Exercise:
In the entries below, find the line with "This screenshot has width=1565, height=846." and the line with "Task: Switch to the Logs tab"; give again those lines and every line between them, exactly.
*** Supplied entries Section Begins ***
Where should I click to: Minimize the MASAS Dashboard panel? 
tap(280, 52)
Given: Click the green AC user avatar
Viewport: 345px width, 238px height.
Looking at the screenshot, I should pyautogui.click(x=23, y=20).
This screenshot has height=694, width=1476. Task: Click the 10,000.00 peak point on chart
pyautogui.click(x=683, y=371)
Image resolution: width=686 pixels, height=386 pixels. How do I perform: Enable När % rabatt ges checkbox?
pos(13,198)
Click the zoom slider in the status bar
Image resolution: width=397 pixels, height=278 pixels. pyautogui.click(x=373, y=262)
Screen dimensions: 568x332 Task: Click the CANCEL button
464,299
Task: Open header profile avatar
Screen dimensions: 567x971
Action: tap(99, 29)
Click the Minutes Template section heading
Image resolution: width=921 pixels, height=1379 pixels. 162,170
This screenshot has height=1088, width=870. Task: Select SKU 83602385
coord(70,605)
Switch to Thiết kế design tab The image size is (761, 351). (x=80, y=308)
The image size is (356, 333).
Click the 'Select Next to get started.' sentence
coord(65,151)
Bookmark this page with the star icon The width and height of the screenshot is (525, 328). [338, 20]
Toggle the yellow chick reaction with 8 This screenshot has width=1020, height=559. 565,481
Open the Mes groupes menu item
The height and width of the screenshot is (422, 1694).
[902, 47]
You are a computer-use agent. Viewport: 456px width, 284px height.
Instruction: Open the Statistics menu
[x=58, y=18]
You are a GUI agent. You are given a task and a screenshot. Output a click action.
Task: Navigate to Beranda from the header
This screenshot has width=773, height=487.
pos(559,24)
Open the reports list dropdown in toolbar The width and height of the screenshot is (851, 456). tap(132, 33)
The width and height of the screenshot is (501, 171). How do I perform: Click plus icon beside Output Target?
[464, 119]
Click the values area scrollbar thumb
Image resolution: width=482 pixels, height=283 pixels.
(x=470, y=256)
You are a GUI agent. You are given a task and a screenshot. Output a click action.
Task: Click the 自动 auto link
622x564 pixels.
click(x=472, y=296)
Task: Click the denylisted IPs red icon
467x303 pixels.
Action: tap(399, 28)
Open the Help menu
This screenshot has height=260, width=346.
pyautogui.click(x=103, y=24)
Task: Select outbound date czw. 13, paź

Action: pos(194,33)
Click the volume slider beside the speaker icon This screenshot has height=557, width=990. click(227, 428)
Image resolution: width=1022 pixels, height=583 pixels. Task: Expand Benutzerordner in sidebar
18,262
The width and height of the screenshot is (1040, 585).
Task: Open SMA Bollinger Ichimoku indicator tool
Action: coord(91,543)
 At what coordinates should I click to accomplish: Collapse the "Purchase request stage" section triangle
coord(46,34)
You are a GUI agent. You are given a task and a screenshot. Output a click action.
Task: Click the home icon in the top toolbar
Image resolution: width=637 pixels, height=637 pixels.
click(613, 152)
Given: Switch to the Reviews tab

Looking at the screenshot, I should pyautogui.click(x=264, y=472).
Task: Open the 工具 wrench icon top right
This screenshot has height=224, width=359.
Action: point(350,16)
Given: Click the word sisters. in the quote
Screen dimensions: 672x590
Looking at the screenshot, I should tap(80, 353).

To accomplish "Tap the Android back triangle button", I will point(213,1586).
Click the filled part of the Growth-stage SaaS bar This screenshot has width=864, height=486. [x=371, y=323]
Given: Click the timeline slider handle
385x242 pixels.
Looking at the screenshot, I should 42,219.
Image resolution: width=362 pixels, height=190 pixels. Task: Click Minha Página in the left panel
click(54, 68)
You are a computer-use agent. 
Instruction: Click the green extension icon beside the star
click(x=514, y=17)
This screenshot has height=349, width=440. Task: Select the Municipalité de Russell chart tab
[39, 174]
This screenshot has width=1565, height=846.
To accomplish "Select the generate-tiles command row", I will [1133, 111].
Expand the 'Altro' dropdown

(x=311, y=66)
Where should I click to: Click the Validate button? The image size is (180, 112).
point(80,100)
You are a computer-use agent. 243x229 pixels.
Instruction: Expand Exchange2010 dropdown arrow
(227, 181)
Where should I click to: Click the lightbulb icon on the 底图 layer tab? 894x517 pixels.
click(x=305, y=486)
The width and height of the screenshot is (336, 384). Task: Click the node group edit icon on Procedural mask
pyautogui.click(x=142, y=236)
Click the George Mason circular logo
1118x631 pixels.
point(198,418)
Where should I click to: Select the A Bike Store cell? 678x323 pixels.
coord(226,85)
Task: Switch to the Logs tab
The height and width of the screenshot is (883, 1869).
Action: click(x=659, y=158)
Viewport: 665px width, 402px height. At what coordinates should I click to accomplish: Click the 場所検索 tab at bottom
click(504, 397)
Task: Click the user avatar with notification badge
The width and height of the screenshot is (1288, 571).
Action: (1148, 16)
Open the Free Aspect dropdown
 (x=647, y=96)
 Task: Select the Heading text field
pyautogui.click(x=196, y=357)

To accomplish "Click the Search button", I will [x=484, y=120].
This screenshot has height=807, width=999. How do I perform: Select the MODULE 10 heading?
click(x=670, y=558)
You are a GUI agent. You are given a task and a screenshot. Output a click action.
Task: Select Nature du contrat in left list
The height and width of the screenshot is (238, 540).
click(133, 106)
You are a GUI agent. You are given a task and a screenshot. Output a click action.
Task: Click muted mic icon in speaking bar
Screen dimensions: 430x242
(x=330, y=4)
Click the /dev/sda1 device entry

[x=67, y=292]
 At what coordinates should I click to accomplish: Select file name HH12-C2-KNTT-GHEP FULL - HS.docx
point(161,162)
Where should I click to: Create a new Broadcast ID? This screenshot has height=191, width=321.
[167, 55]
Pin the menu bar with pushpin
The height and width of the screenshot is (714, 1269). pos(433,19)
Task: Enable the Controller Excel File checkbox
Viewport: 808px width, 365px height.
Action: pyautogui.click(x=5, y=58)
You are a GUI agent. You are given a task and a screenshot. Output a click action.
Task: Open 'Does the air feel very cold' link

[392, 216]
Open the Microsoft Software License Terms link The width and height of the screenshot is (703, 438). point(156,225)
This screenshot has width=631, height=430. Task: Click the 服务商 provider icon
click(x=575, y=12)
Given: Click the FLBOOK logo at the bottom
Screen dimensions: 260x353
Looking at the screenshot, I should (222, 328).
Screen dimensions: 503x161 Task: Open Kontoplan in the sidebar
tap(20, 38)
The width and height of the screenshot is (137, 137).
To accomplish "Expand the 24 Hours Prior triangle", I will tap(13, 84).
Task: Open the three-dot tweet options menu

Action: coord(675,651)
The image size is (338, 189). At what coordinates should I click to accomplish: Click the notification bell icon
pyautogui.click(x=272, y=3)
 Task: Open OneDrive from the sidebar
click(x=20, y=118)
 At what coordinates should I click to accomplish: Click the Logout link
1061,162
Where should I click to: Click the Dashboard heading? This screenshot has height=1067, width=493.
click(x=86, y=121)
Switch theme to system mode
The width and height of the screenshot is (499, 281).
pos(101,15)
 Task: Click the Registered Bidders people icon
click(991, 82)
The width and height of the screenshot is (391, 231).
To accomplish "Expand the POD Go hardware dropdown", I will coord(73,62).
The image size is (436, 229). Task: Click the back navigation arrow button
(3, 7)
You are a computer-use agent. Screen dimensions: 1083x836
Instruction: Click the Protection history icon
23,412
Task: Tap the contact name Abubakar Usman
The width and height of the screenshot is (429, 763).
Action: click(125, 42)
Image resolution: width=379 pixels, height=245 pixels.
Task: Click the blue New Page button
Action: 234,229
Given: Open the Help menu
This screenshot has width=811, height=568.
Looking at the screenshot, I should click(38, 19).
*** Supplied entries Section Ends ***
Response below:
This screenshot has width=1565, height=846.
To accomplish "Select the generate-tiles command row", I will [1133, 111].
Expand the 'Altro' dropdown

(x=311, y=66)
Where should I click to: Click the Validate button? The image size is (180, 112).
point(80,100)
You are a computer-use agent. 243x229 pixels.
Instruction: Expand Exchange2010 dropdown arrow
(227, 181)
Where should I click to: Click the lightbulb icon on the 底图 layer tab? 894x517 pixels.
click(x=305, y=486)
The width and height of the screenshot is (336, 384). Task: Click the node group edit icon on Procedural mask
pyautogui.click(x=142, y=236)
Click the George Mason circular logo
1118x631 pixels.
point(198,418)
Where should I click to: Select the A Bike Store cell? 678x323 pixels.
coord(226,85)
Task: Switch to the Logs tab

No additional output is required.